# Step 4: Machine Learning Modeling

## Objective
Build and evaluate advanced machine learning models to predict air pollution levels using self + neighbor features.

### Models to Implement:
1. Random Forest Regressor
2. XGBoost Regressor
3. LightGBM Regressor
4. Gradient Boosting Regressor
5. Extra Trees Regressor
6. Stack Ensemble

### Target Variables:
- CO (Carbon Monoxide)
- NO2 (Nitrogen Dioxide)
- PM10 (Particulate Matter 10)

In [None]:
# Import required libraries
import pandas as pd
import numpy as np
import os
import json
import joblib
from datetime import datetime
import warnings
warnings.filterwarnings('ignore')

# ML libraries
from sklearn.model_selection import train_test_split, cross_val_score, TimeSeriesSplit, GridSearchCV
from sklearn.ensemble import RandomForestRegressor, GradientBoostingRegressor, ExtraTreesRegressor, StackingRegressor
from sklearn.linear_model import Ridge
from sklearn.metrics import mean_squared_error, mean_absolute_error, r2_score, mean_absolute_percentage_error
from sklearn.preprocessing import StandardScaler

import xgboost as xgb
import lightgbm as lgb

# Visualization
import matplotlib.pyplot as plt
import seaborn as sns

# Set display options
pd.set_option('display.max_columns', None)
sns.set_style('whitegrid')
plt.rcParams['figure.figsize'] = (14, 8)

print("Libraries loaded successfully!")
print(f"XGBoost version: {xgb.__version__}")
print(f"LightGBM version: {lgb.__version__}")

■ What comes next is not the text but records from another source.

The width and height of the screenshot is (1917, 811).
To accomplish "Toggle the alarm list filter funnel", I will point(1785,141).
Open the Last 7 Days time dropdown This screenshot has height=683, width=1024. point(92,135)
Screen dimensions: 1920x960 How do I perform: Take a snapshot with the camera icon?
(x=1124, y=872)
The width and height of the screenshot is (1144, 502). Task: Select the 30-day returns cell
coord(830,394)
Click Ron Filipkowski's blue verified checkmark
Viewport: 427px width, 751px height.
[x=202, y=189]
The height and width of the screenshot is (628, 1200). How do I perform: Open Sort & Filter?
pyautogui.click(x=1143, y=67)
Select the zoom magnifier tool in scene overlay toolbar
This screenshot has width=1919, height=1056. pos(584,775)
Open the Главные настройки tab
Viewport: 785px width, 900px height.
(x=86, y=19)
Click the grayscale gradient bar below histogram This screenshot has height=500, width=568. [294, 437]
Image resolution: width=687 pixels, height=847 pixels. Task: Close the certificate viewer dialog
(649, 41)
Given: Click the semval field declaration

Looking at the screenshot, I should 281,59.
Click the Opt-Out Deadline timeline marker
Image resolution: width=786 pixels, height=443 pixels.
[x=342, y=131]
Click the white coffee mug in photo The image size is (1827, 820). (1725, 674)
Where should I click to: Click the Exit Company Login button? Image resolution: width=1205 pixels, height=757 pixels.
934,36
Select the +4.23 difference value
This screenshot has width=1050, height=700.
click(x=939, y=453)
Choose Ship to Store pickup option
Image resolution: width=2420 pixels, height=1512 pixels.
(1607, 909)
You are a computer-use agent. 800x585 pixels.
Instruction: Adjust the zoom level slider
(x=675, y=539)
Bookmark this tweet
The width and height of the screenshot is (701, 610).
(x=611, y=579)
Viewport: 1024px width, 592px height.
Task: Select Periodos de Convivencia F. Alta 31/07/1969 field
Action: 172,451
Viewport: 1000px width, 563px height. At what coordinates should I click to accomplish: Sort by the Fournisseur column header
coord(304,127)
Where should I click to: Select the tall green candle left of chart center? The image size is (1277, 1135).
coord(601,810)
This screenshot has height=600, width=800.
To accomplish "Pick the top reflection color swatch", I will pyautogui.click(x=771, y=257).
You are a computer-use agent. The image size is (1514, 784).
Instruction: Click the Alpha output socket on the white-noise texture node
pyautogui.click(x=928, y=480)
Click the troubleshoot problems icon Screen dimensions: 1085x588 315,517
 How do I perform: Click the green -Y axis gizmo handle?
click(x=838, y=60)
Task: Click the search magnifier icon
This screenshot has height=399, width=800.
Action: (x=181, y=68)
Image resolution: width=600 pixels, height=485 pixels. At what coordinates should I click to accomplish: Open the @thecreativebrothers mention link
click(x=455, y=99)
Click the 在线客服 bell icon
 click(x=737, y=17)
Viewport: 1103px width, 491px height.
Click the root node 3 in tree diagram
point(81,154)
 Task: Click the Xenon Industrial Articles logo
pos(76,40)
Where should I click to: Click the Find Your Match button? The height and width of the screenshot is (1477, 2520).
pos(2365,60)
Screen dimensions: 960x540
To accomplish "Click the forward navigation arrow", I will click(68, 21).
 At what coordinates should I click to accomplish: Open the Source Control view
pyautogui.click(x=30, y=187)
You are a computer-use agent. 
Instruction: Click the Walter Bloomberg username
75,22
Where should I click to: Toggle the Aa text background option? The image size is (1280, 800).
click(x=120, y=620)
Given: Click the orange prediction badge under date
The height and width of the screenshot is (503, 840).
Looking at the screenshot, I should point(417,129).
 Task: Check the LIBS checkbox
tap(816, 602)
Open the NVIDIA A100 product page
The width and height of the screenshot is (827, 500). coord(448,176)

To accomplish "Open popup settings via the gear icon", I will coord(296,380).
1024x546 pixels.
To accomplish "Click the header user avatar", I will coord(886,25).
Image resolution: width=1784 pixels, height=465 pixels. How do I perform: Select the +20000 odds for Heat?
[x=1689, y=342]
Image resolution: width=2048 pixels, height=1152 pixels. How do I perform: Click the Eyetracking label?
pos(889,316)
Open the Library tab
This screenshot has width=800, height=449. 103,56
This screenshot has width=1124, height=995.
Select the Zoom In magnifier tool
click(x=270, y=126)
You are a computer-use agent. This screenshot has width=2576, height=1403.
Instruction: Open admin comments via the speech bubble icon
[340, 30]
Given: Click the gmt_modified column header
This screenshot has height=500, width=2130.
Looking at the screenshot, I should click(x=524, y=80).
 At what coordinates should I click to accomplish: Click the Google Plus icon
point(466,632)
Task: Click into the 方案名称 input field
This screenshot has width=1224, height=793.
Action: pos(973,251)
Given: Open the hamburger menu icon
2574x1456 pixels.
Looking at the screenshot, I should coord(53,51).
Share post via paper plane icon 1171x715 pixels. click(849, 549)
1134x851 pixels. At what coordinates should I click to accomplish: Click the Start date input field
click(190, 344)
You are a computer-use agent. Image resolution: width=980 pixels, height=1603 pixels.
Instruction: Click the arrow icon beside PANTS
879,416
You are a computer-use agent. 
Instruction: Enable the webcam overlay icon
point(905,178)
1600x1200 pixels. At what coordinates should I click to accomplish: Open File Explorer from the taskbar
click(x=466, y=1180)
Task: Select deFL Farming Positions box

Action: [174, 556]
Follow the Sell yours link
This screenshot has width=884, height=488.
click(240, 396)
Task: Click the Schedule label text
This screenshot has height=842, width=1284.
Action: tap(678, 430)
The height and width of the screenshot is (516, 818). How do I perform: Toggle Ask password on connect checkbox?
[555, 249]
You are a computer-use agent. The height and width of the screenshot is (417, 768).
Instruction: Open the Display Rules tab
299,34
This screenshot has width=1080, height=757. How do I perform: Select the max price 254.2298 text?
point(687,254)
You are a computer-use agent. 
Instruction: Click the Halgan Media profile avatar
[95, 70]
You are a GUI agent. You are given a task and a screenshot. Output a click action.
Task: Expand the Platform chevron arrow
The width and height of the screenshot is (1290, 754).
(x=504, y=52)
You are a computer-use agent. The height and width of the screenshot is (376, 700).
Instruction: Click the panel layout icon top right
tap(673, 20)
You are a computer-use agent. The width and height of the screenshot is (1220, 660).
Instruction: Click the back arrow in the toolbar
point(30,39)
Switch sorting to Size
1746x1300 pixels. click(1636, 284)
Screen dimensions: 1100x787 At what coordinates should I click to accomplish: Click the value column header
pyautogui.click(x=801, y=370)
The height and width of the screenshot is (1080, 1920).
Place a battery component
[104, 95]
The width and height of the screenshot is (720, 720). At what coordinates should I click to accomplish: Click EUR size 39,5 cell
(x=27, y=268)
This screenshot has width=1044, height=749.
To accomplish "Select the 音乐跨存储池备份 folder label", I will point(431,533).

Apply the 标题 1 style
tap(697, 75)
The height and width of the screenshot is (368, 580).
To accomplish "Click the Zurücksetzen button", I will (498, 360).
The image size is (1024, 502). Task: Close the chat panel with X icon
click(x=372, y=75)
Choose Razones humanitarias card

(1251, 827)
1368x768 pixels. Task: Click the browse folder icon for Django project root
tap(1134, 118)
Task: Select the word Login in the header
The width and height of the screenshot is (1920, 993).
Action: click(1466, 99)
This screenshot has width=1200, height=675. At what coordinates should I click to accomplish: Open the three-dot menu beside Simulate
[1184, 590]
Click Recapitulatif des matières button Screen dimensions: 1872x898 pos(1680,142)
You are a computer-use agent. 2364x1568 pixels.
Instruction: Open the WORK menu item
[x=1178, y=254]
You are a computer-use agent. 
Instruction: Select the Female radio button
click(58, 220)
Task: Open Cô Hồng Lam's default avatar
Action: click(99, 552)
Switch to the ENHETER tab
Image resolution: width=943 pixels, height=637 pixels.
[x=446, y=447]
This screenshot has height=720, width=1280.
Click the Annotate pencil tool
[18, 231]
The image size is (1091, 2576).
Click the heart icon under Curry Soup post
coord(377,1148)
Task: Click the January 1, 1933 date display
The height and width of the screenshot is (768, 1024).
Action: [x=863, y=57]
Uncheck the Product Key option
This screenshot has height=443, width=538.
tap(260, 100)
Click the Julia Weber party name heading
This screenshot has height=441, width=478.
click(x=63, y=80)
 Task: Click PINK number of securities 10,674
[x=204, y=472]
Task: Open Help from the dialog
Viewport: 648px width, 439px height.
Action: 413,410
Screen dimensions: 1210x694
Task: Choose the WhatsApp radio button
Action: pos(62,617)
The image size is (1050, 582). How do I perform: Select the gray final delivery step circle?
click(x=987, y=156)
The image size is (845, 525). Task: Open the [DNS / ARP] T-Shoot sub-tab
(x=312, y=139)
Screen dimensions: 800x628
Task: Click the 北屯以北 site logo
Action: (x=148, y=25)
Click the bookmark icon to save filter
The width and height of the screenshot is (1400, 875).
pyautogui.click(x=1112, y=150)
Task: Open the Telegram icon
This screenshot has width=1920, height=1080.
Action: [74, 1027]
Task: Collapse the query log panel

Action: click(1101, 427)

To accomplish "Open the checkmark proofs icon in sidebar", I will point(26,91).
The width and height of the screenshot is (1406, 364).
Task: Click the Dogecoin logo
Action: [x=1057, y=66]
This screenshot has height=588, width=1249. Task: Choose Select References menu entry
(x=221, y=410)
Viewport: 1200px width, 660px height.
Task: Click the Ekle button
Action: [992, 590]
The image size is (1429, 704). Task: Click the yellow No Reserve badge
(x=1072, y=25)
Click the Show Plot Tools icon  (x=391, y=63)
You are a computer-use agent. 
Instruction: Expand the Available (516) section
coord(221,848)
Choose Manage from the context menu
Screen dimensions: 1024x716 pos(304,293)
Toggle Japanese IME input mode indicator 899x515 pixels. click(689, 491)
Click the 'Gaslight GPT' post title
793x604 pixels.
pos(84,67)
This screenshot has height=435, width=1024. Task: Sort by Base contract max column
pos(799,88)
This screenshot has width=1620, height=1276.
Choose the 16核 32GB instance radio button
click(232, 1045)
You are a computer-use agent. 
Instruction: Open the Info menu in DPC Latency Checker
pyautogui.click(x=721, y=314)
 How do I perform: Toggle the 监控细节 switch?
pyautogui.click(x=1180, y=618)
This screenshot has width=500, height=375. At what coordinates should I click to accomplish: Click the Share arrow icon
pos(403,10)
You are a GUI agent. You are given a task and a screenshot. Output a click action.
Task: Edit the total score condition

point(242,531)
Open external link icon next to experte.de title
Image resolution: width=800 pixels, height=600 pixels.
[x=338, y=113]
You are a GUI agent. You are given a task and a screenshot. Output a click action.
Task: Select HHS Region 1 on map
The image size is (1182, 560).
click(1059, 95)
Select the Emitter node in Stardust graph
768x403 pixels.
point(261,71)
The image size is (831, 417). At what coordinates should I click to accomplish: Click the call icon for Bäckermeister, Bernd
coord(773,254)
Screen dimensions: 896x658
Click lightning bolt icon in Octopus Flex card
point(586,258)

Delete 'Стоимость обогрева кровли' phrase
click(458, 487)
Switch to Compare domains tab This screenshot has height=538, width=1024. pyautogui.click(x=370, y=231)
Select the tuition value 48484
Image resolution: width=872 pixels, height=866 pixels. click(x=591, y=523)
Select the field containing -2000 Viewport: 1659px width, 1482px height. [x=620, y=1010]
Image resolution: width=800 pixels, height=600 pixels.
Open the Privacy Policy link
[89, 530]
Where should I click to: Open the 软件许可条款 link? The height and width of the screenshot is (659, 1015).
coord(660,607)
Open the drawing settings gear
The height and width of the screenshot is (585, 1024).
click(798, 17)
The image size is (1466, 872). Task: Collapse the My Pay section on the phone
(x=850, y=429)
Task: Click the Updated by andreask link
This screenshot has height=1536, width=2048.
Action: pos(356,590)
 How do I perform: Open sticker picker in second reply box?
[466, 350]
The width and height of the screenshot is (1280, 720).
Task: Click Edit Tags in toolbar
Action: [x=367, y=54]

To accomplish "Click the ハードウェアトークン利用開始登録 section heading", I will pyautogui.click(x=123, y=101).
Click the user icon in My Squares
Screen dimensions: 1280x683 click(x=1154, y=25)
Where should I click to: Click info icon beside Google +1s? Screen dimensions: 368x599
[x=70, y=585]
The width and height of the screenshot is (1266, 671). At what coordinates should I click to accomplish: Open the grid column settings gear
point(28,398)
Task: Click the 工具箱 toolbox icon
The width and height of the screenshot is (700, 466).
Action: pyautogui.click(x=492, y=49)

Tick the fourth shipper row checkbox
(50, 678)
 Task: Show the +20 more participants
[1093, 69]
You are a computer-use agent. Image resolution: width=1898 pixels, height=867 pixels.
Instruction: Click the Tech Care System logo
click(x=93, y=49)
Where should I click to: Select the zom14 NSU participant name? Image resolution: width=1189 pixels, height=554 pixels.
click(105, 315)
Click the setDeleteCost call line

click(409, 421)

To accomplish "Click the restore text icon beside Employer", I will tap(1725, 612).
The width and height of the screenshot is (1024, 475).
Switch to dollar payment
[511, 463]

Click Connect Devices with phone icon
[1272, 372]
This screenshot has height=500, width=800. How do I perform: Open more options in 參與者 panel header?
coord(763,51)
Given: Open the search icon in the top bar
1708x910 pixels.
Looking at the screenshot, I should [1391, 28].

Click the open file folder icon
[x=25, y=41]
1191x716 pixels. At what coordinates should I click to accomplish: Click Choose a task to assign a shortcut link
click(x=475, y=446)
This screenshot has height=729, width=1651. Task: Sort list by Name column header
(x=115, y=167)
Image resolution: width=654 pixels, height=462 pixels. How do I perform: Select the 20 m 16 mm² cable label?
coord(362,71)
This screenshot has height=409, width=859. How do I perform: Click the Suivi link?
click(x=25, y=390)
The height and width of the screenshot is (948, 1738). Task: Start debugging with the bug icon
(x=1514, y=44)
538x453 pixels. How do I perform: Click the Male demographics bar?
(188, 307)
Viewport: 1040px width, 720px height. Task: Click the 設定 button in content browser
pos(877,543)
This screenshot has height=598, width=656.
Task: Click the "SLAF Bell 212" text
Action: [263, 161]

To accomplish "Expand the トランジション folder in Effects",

## 4.1 Load Data and Prepare Features

In [None]:
# Define paths
DATA_PATH = './processed_data/'
OUTPUT_PATH = './model_outputs/'
os.makedirs(OUTPUT_PATH, exist_ok=True)

# Load feature-engineered data
print("Loading feature-engineered dataset...")
data = pd.read_pickle(os.path.join(DATA_PATH, 'features_engineered_with_country.pkl'))

# Load feature info
with open(os.path.join(DATA_PATH, 'feature_info.json'), 'r') as f:
    feature_info = json.load(f)

print(f"✓ Data loaded: {data.shape}")
print(f"  Date range: {data['date'].min()} to {data['date'].max()}")
print(f"  Countries: {data['country'].nunique()}")
print(f"  Features: {len(data.columns)}")

## 4.2 Feature Selection and Preparation

In [None]:
# Define target variables
TARGET_POLLUTANTS = ['CO', 'NO2', 'PM10']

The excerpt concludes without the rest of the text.